RE: value4 Nov 2016 01:48
Re your post Martin, I will add that the CULs holders will be paying 0.3p per share according to my calculations. This is based on this statement from the RNS of 1 November: "Upon conversion, the CULs Investors shall obtain new Ordinary Shares in the Company equivalent to 65.54% of the enlarged share capital of the Company, based on the current issued share capital of 113,918,497 ordinary 5p shares following the issue of the Robust Shares." IMHO in other words, the CULs investors will own 65.54% of the share capital after the issue of the shares to them arising on conversion. So the number of ordinary shares in issue will be 330,585,164 after the conversion, as they will own 216,666,667 (65.54%) and the current holders the 113,918,497 (34.46%). I arrive at the 0.3p conversion price by dividing the cost to them of £650,000 by the 216,666,667 shares they will receive.
Why the company could not say this in the RNS instead of leaving it for investors to calculate I can only suppose is that they did not want it to be obvious how cheaply the CULs investors are getting their shares, compared to the market value at the time of the announcement.
The conversion and the consequent issue of new shares will happen after the EGM. There will be 113,918,497 deferred shares as well but as the RNS says they are worthless and so therefore can be ignored. They have to be issued as part of the re-organisation because of the reduction in the nominal value of the ordinary shares.
Forbes Ventures is just a change of name for Tengri.

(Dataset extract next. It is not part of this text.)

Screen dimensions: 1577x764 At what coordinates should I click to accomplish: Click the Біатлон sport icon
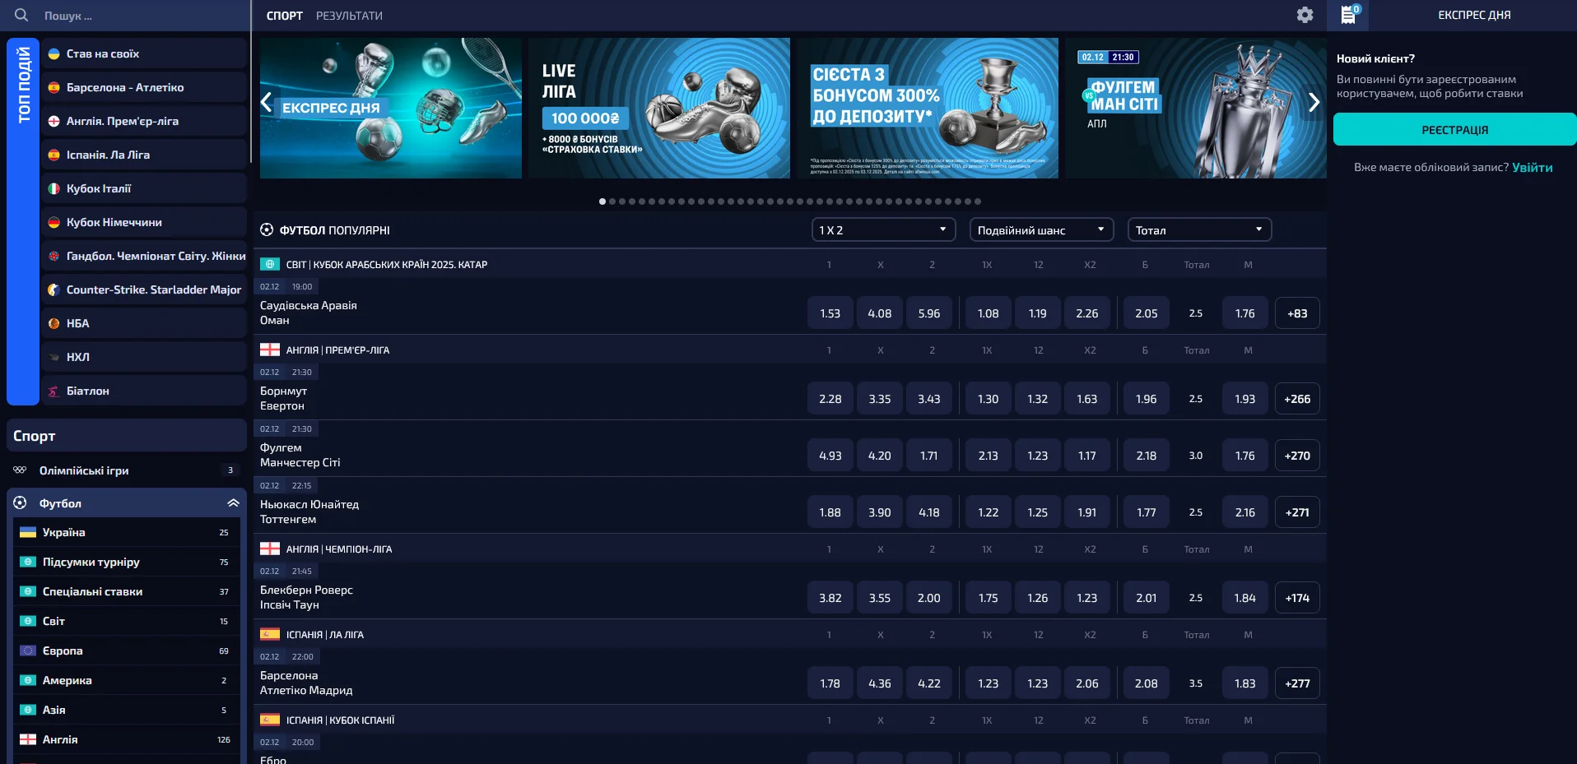[x=53, y=391]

Assuming they have little cash left after paying Robust the $200K early on in the settling of Robust's debt, the company will have between £650k and £750k cash, the actual amount depending on how much has been used on admin since the £100k placing. So according to my calculations, there will be 330,585,164 ordinary shares in issue and say £750k cash in the company, equivalent to 0.2268p per share.
The cash will be used towards buying another company and one can expect a further placing to fund the balance of the cost. This will happen after the re-organisation and the pricing of the placing can be at any price at or above the new nominal value of the shares of 0.1p.
Let the buyer beware! to use an old fashioned saying.